Published online by Cambridge University Press: 05 July 2015
Introduction
Astronauts who first orbited the Earth in the Space Shuttle described the Antarctic Ice Sheet as the most spectacular of the world's landscapes seen from space. The sight of the white snow surface, the surrounding Southern Ocean, and the sheer extent of the ice covering a continent one and a half times the size of the USA was dramatic and humbling (Fig. 14.1; Plate 45). The global scene would have been all the more dramatic about 20 ka BP at the height of the last ice age. An orbiting observer at the time would have seen the Laurentide Ice Sheet, an equally large ice mass located over Canada and the northern USA, a Greenland Ice Sheet more expanded than that of today, and a large ice sheet in northwest Europe extending from southern Britain across Scandinavia to Svalbard and northern Russia. At such a time global sea level was 120m lower than it is today and the world's climatic and vegetation zones were compressed towards the equator (Plate 1). The contrast between the two scenes is powerful testament to the scale of the environmental changes that occur in response to natural cycles of insolation received by the Earth.

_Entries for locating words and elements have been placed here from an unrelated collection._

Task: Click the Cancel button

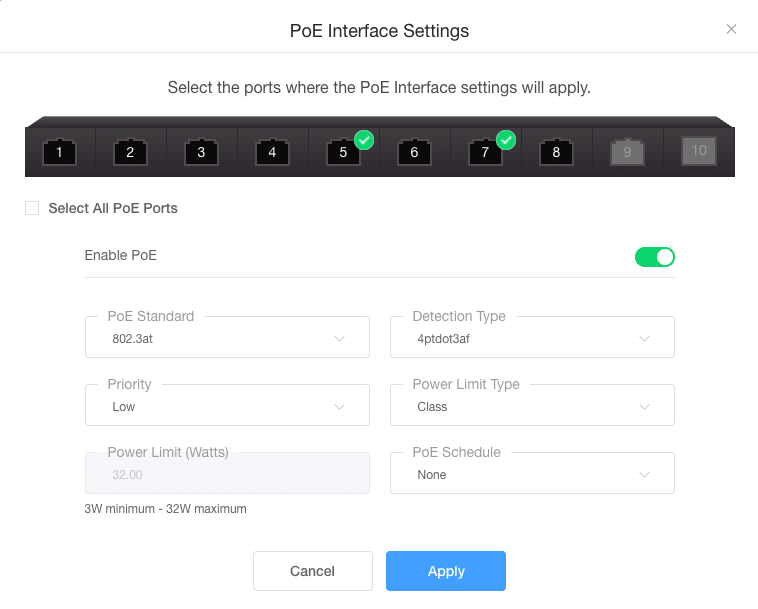Action: (x=313, y=571)
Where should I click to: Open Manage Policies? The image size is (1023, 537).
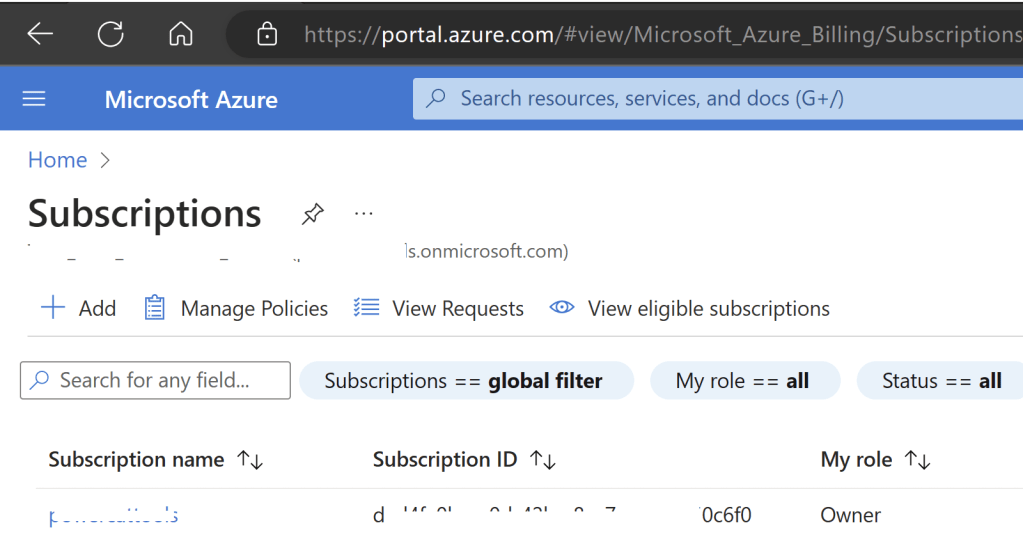pos(236,308)
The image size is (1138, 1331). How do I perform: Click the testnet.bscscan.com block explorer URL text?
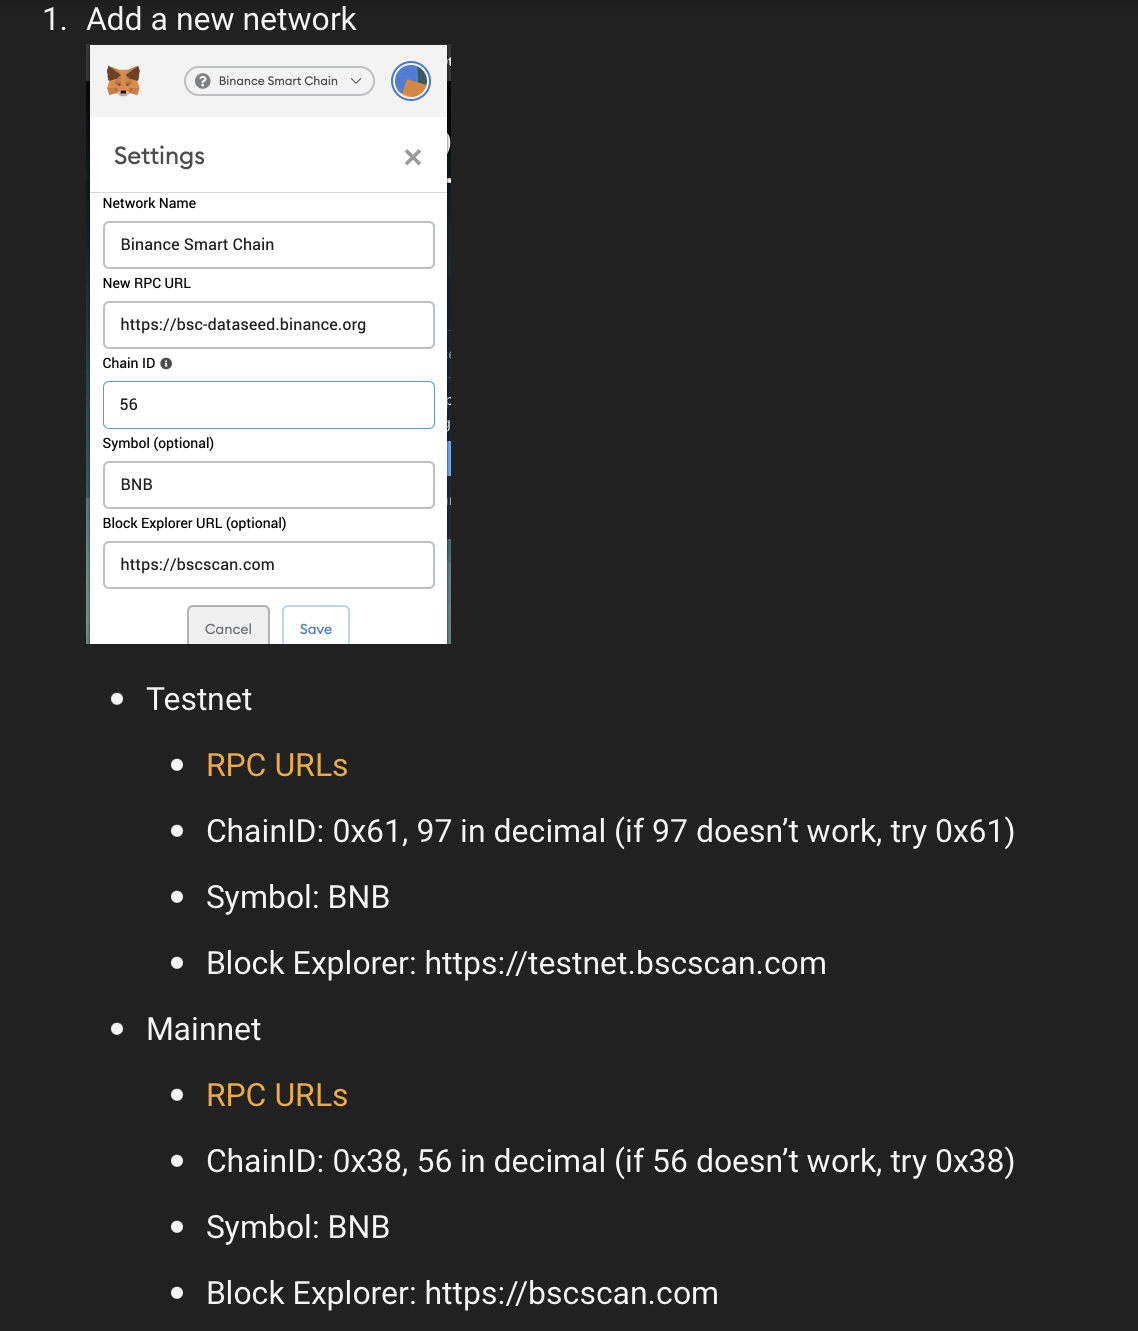click(x=625, y=964)
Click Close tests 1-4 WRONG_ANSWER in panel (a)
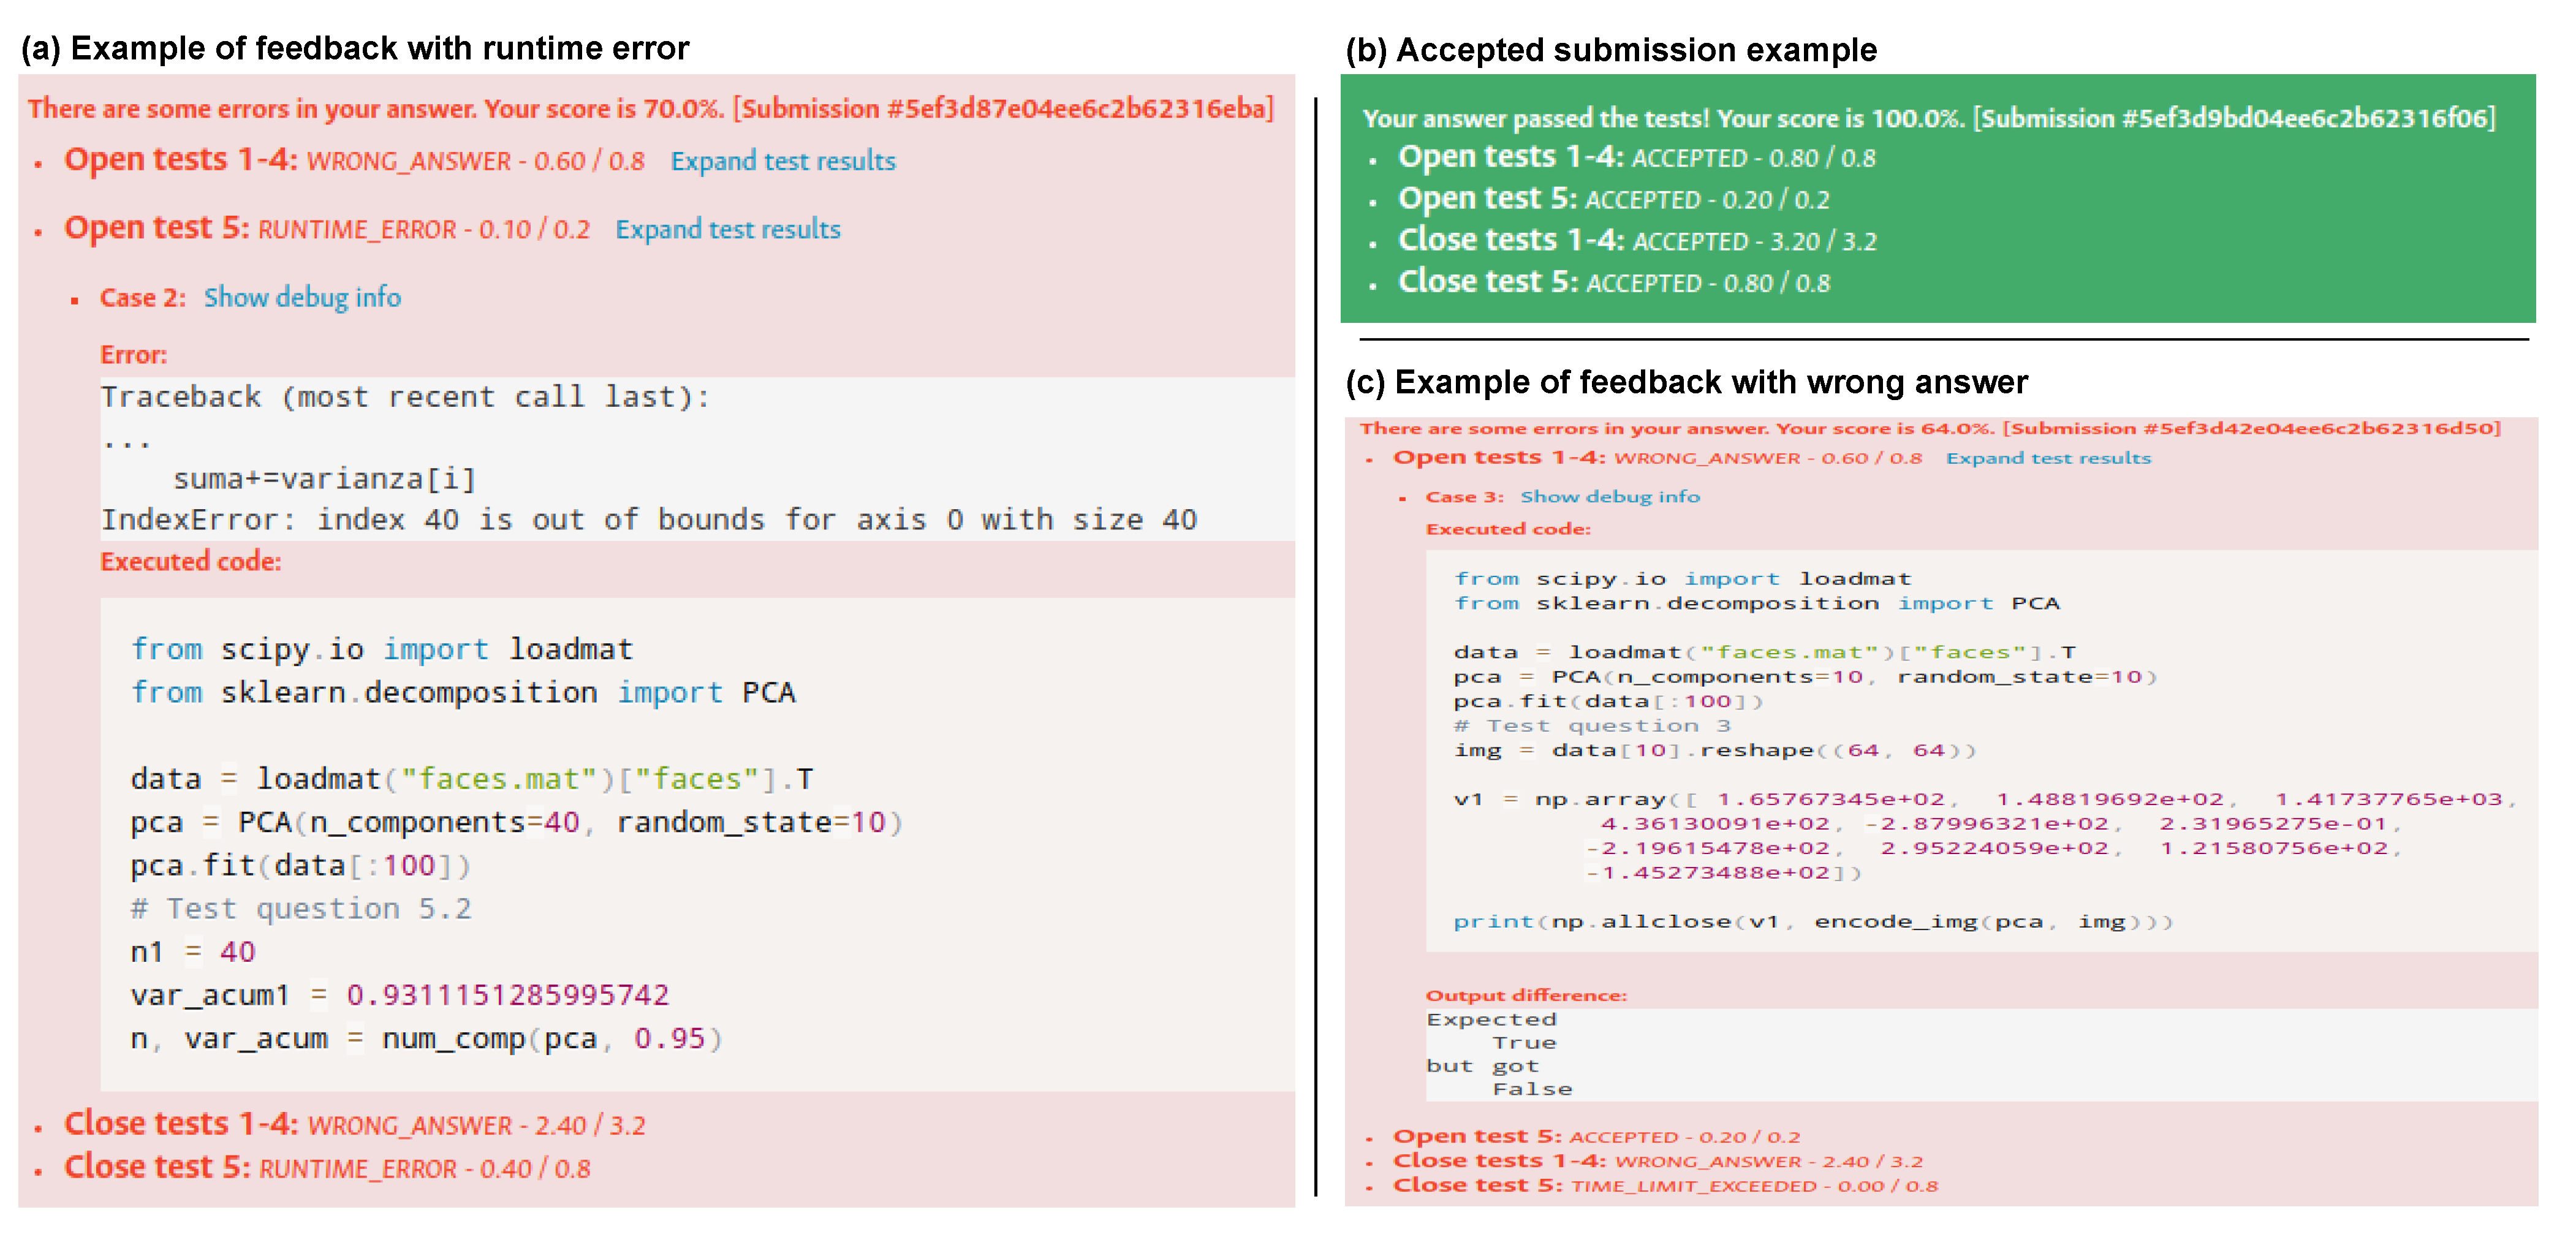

Ice sheets play a fundamental role in modulating global climate. The last few ice age cycles have lasted about 100 ka and display a sawtooth pattern with a long and irregular period of cooling as the ice sheets grow to their maximum, followed by an abrupt warming and a return to an interglacial climate similar to that of the present. Such a pattern is of a world hunting for a cooler equilibrium state only to cross a threshold which switches back to its warmer state, only for the cycle to repeat itself again. At present we do not know the feedbacks and links that explain this pattern, but the ice sheets are likely to be involved in amplifying the relatively minor changes in solar radiation received by the Earth as a result of Croll–Milankovitch orbital cycles.